**What to work on**
Only the text belongs in the copy: retype each record exactly as it appears.

**Given information**
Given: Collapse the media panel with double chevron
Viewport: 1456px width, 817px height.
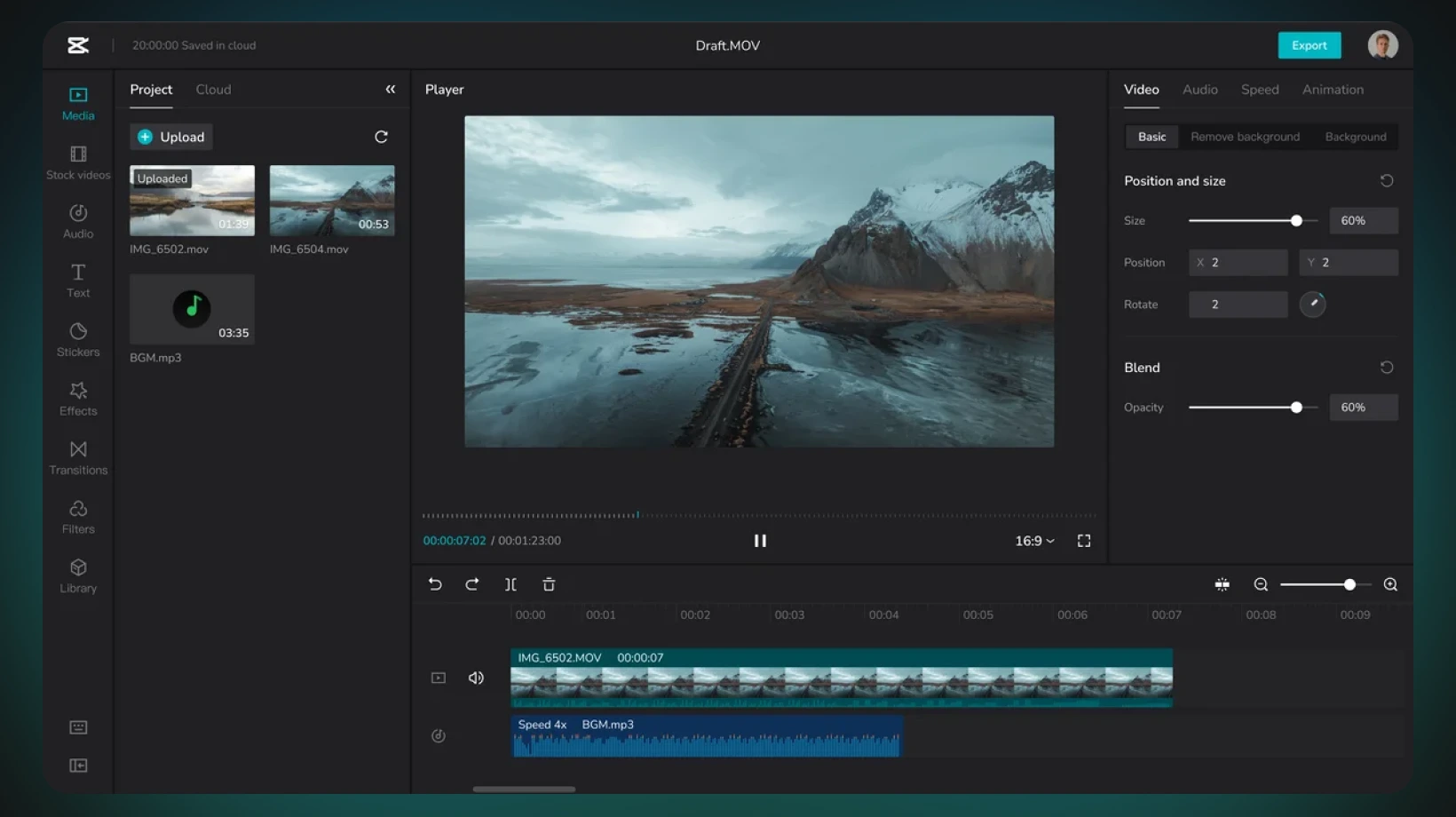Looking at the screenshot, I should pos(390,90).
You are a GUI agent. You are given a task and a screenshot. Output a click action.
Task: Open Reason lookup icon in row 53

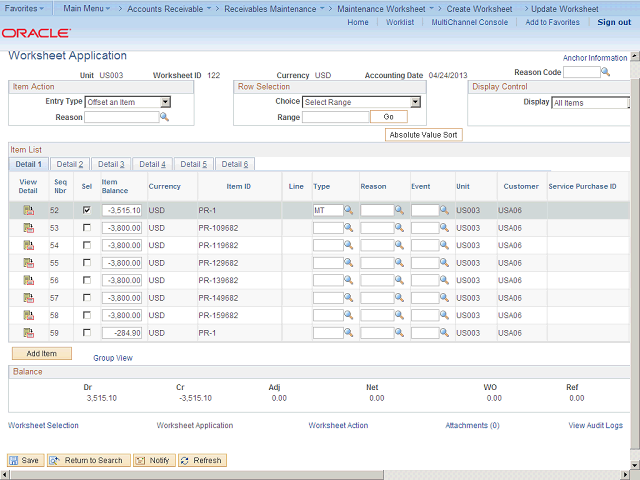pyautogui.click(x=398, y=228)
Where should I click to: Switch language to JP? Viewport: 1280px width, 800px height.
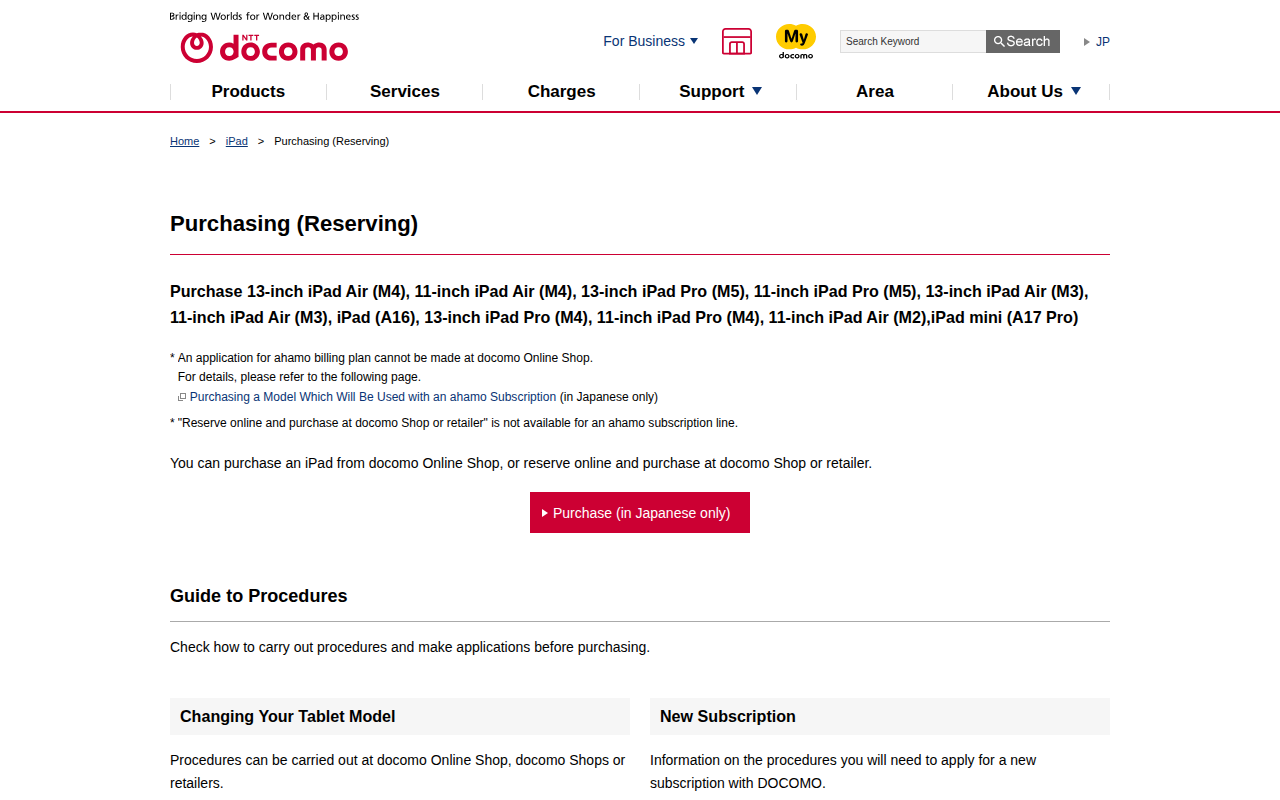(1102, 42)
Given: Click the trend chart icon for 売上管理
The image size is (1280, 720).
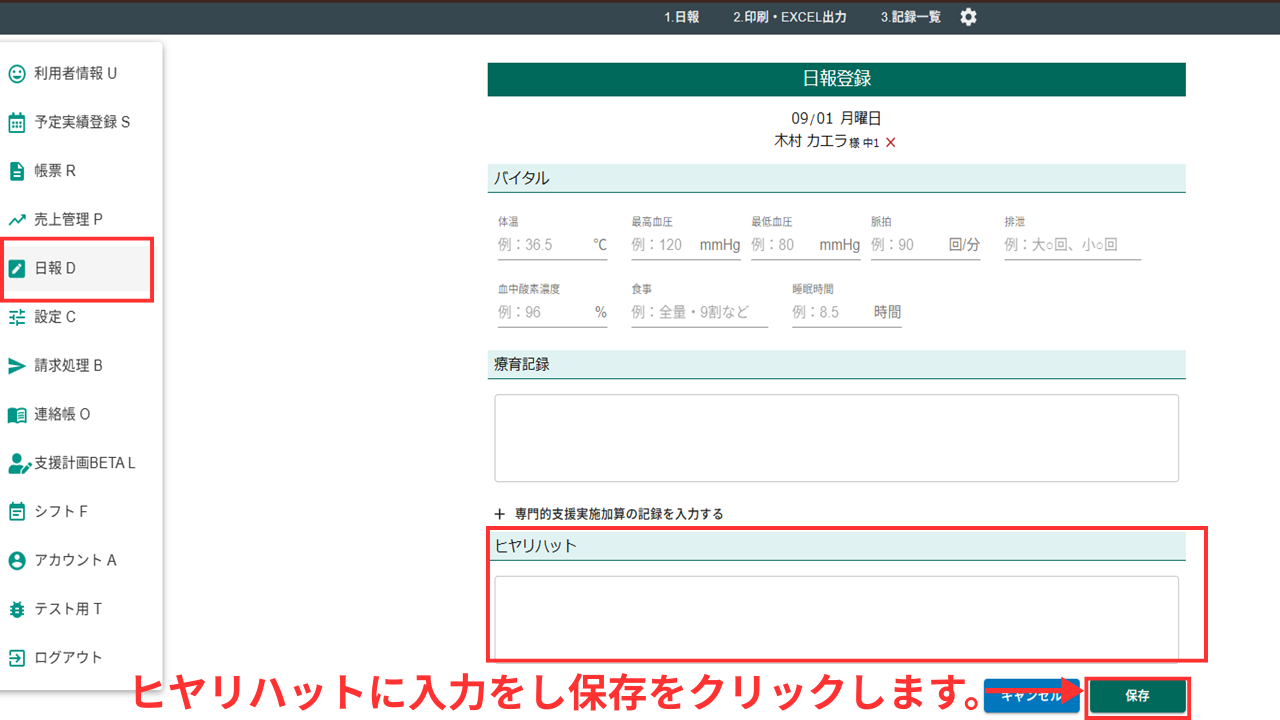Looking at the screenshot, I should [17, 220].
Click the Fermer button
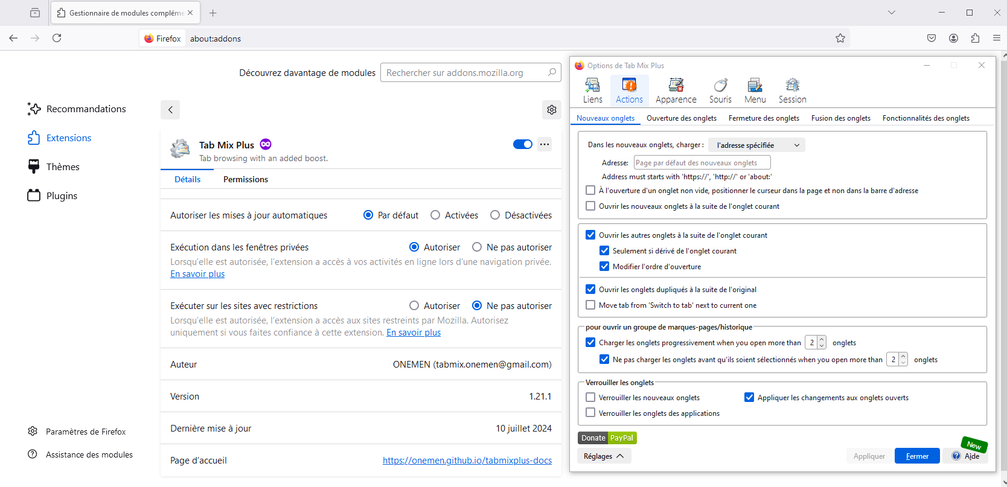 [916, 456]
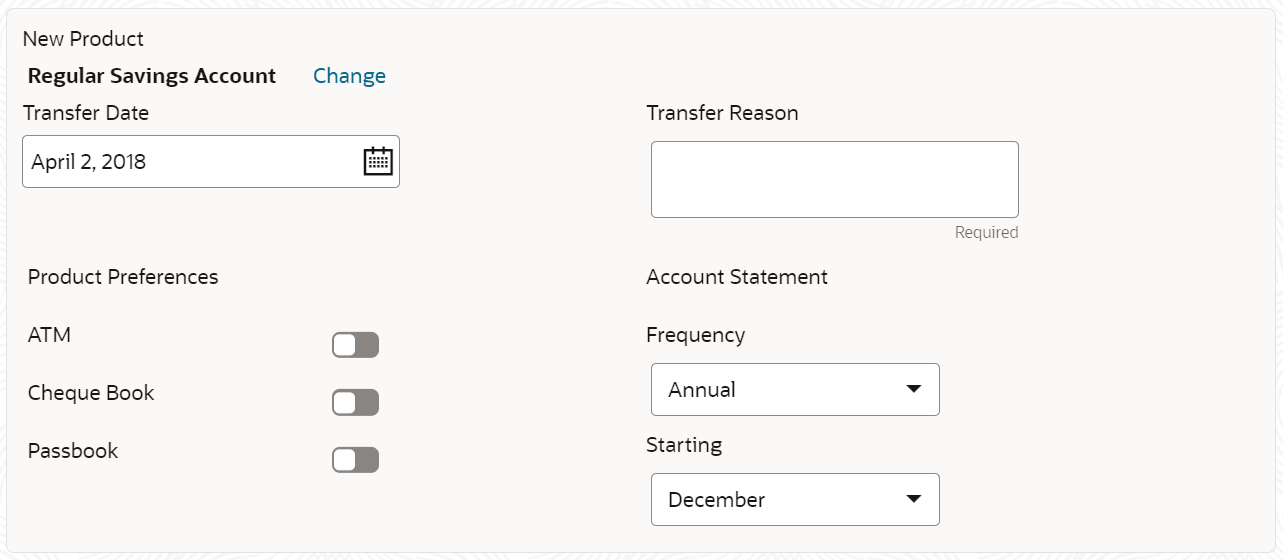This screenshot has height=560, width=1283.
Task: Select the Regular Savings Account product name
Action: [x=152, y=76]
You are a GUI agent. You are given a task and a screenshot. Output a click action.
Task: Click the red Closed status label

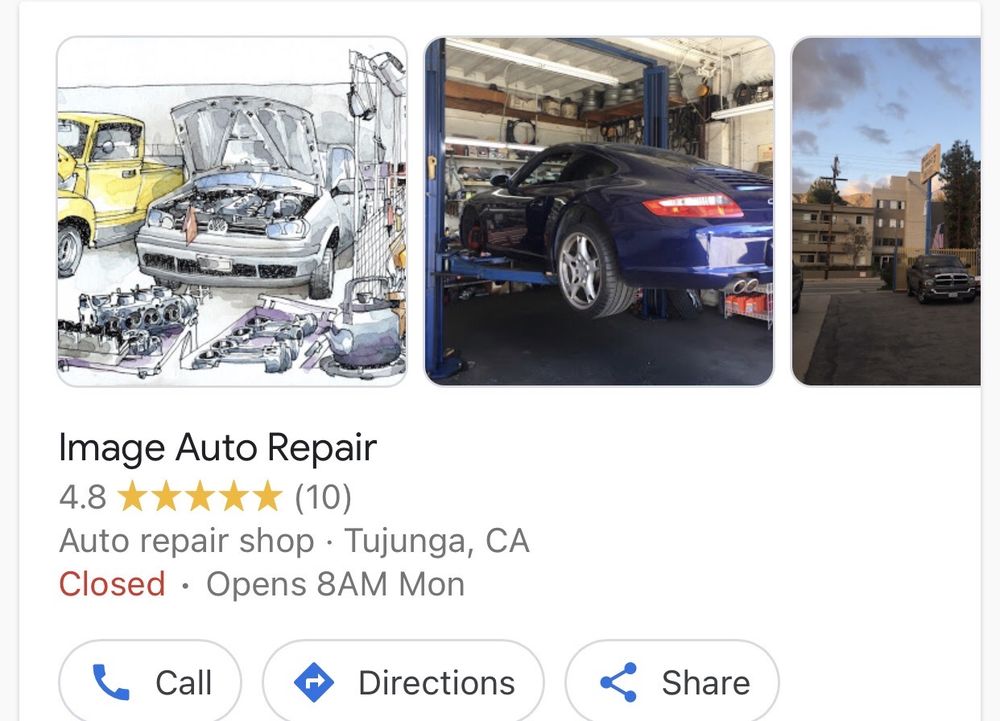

**Result of the exercise**
Given: Collapse the media panel with double chevron
Viewport: 1456px width, 817px height.
Looking at the screenshot, I should pos(390,90).
You are a GUI agent. You are given a task and a screenshot. Output a click action.
Task: Open Reason lookup icon in row 53

pyautogui.click(x=398, y=228)
Where should I click to: Switch language to JP? Viewport: 1280px width, 800px height.
(1102, 42)
Given: Click the trend chart icon for 売上管理
The image size is (1280, 720).
Looking at the screenshot, I should [17, 220].
Click the Fermer button
 [916, 456]
This screenshot has height=560, width=1283.
Task: Select the Regular Savings Account product name
Action: [x=152, y=76]
You are a GUI agent. You are given a task and a screenshot. Output a click action.
Task: Click the red Closed status label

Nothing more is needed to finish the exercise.